* SOURCE DOCUMENT:
Sorry this isn't a proper changes-by-source listing. Any suggestions for how I
collate the 'cvs log' output into something more concise? The below text is
simply a list of changes, but more complete than in the NEWS file.

* ZTR spec updated to v1.2. The chebyshev predictor has been rewritten in
  integer format. The old chebyshev still has a format type allocated to it
  (73), but the new ICHEB format (74) is now the default. The old floating
  point method was potentially unstable (eg when running on non IEEE fp
  systems). The new method also seems to save a bit more space.

* The docs and code disagreed for CNF4 storage. Changed the docs to reflect
  the code (which does as intended).

* ZTR speed increase. Follow1 is substantially faster, increasing write
  times by about 10%.

* New named formats types. ZTR1, ZTR2 and ZTR3. ZTR defaults to ZTR2, but we
  can explicitly ask for another compression level if desired. Also explicit
  statement of format (TT_ZTR instead of TT_ANY) removes the need for
  a rewind() call and so ZTR can now work through a pipe.

* General tidy up to remove a few compilation warnings (missing include files,
  signed vs unsigned issues, etc).

* Initial support is included for BioLIMS integration, but this is not
  complete. (Unfortunately it requires access to a non-public library.)

* New function compress_str2int - opposite of existing compress_int2str.

* (Steven Leonard). Uses zlib for gzip compression and decompression.


These are extracts from the full Staden Package change log. They may not be
immediately obvious when taken out of context, but we feel this information
may still be useful to the users of io_lib.

23rd August 2000, James
-----------------------
1. Removed find_trace_file and added an open_trace_file function.
The idea is that searching for a files existance is better done by attempting
to open it. This in turn allows for more possibilities of file searching.

* COLLECTED DATA:
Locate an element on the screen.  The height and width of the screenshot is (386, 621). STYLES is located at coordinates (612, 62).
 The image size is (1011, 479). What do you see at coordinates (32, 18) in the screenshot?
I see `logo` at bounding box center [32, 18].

* EXERCISE REQUIREMENTS:
- 1) In the io_lib change log, what format type number is assigned to the new ICHEB chebyshev format?
- 2) Continue the io_lib change log from where it stops.

* THE RESULTS:
- 1) 74

- 2)
        Makefile
	utils/open_trace_file.c
	read/Read.c
	read/scf_extras.c
	read/translate.[ch]
	progs/extract_seq.c

2. Added a TAR option to RAWDATA. We can now read trace files directly from
tar files (although they cannot be written to directly).
        utils/open_trace_file.c
	utils/tar_format.h

3. Created an index_tar program to optimise tar reading, although it is not
mandatory.
	progs/index_tar.c
	progs/Makefile

4. Fixed a bug when dealing with plain text files containing spaces.
        plain/seqIOPlain.c


31st July 2000, James
---------------------
1. Renamed TTFF to be ZTR.
	read/Read.[ch]
	utils/traceType.c
	utils/compress.c
	ttff/* -> ztr/*
	README

2. ZTR reading will now stop when it spots a ZTR magic number. This allows
concatenation of ZTR files.
	ztr/ztr.[ch]


15th June 2000, James
---------------------
1. Added a TTFF_FOLLOW filter type to TTFF. This is enabled with compression
level 2 for the chromatogram data.
      io_lib/ttff/ttff.[ch]
      io_lib/ttff/compression.[ch]

9th June 2000, James
--------------------
* RELEASED 1.8.4 */

1. Added zlib bits to windows compilation.
	io_lib/mk/windows.mk

2. Updated convert_trace. It can now reduce sample-size to 8-bit (with the
"-8" option) and the formats may now be specified as either integer or text
format. The text format is case insensitive.
	io_lib/progs/convert_trace.c
	io_lib/utils/traceType.c

3. More windows binary vs ascii fixes. When reading we switch to binary mode
before attempting fdetermine_trace_type, otherwise it fails to auto-detect
TTFF (which includes a newline as part of the magic number). Also added a
_setmode() call to the fwrite_reading code too.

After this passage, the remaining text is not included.